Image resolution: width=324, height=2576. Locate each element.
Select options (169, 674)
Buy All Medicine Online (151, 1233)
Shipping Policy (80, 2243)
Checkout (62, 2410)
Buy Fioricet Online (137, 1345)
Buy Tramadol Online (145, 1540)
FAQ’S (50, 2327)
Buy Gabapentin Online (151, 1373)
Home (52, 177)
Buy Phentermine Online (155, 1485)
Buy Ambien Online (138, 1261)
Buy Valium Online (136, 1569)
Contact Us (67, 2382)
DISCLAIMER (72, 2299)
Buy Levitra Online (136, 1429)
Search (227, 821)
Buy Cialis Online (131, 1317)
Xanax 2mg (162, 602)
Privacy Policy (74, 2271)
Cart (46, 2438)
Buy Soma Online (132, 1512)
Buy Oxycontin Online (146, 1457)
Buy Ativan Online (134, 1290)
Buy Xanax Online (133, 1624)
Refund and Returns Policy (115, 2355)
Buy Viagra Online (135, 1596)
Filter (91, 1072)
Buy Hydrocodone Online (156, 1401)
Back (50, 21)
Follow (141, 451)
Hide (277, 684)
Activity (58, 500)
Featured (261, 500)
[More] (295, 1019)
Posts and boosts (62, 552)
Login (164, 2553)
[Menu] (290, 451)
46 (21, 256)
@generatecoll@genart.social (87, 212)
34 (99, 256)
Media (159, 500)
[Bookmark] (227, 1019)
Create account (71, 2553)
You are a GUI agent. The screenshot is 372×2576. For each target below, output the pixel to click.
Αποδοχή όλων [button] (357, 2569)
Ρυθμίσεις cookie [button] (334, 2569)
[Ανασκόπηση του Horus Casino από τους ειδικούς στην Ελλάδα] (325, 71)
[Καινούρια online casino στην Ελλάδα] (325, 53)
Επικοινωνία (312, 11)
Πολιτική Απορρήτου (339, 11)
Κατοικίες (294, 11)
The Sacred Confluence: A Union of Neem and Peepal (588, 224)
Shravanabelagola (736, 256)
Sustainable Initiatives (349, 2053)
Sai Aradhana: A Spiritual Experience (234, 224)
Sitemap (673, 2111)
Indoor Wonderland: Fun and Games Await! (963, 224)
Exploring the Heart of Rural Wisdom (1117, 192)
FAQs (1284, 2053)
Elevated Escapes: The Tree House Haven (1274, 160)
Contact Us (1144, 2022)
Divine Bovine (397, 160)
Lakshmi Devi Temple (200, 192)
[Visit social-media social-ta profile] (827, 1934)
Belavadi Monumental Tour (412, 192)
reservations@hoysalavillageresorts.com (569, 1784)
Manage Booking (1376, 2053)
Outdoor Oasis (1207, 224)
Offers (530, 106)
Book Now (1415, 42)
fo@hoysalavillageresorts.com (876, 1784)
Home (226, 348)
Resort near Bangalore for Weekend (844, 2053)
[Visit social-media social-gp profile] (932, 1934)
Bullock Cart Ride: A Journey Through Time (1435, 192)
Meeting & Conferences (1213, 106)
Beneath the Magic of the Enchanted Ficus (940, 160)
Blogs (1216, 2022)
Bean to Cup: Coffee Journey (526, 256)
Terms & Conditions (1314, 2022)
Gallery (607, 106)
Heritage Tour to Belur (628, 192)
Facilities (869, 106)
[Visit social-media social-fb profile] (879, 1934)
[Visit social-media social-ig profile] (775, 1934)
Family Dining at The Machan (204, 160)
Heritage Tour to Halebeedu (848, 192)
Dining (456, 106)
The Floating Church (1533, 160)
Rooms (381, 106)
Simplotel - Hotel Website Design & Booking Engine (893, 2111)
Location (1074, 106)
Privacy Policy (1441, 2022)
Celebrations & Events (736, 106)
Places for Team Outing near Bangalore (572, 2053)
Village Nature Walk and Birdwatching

-*-

(Work to complete)
Copy the material above back out, exactly as written.

(Solution for this exercise)
Image resolution: width=324, height=2576. Locate each element.
Select options (169, 674)
Buy All Medicine Online (151, 1233)
Shipping Policy (80, 2243)
Checkout (62, 2410)
Buy Fioricet Online (137, 1345)
Buy Tramadol Online (145, 1540)
FAQ’S (50, 2327)
Buy Gabapentin Online (151, 1373)
Home (52, 177)
Buy Phentermine Online (155, 1485)
Buy Ambien Online (138, 1261)
Buy Valium Online (136, 1569)
Contact Us (67, 2382)
DISCLAIMER (72, 2299)
Buy Levitra Online (136, 1429)
Search (227, 821)
Buy Cialis Online (131, 1317)
Xanax 2mg (162, 602)
Privacy Policy (74, 2271)
Cart (46, 2438)
Buy Soma Online (132, 1512)
Buy Oxycontin Online (146, 1457)
Buy Ativan Online (134, 1290)
Buy Xanax Online (133, 1624)
Refund and Returns Policy (115, 2355)
Buy Viagra Online (135, 1596)
Filter (91, 1072)
Buy Hydrocodone Online (156, 1401)
Back (50, 21)
Follow (141, 451)
Hide (277, 684)
Activity (58, 500)
Featured (261, 500)
[More] (295, 1019)
Posts and boosts (62, 552)
Login (164, 2553)
[Menu] (290, 451)
46 (21, 256)
@generatecoll@genart.social (87, 212)
34 (99, 256)
Media (159, 500)
[Bookmark] (227, 1019)
Create account (71, 2553)
You are a GUI agent. The screenshot is 372×2576. For each target below, output the pixel to click.
Αποδοχή όλων [button] (357, 2569)
Ρυθμίσεις cookie [button] (334, 2569)
[Ανασκόπηση του Horus Casino από τους ειδικούς στην Ελλάδα] (325, 71)
[Καινούρια online casino στην Ελλάδα] (325, 53)
Επικοινωνία (312, 11)
Πολιτική Απορρήτου (339, 11)
Κατοικίες (294, 11)
The Sacred Confluence: A Union of Neem and Peepal (588, 224)
Shravanabelagola (736, 256)
Sustainable Initiatives (349, 2053)
Sai Aradhana: A Spiritual Experience (234, 224)
Sitemap (673, 2111)
Indoor Wonderland: Fun and Games Await! (963, 224)
Exploring the Heart of Rural Wisdom (1117, 192)
FAQs (1284, 2053)
Elevated Escapes: The Tree House Haven (1274, 160)
Contact Us (1144, 2022)
Divine Bovine (397, 160)
Lakshmi Devi Temple (200, 192)
[Visit social-media social-ta profile] (827, 1934)
Belavadi Monumental Tour (412, 192)
reservations@hoysalavillageresorts.com (569, 1784)
Manage Booking (1376, 2053)
Outdoor Oasis (1207, 224)
Offers (530, 106)
Book Now (1415, 42)
fo@hoysalavillageresorts.com (876, 1784)
Home (226, 348)
Resort near Bangalore for Weekend (844, 2053)
[Visit social-media social-gp profile] (932, 1934)
Bullock Cart Ride: A Journey Through Time (1435, 192)
Meeting & Conferences (1213, 106)
Beneath the Magic of the Enchanted Ficus (940, 160)
Blogs (1216, 2022)
Bean to Cup: Coffee Journey (526, 256)
Terms & Conditions (1314, 2022)
Gallery (607, 106)
Heritage Tour to Belur (628, 192)
Facilities (869, 106)
[Visit social-media social-fb profile] (879, 1934)
[Visit social-media social-ig profile] (775, 1934)
Family Dining at The Machan (204, 160)
Heritage Tour to Halebeedu (848, 192)
Dining (456, 106)
The Floating Church (1533, 160)
Rooms (381, 106)
Simplotel - Hotel Website Design & Booking Engine (893, 2111)
Location (1074, 106)
Privacy Policy (1441, 2022)
Celebrations & Events (736, 106)
Places for Team Outing near Bangalore (572, 2053)
Village Nature Walk and Birdwatching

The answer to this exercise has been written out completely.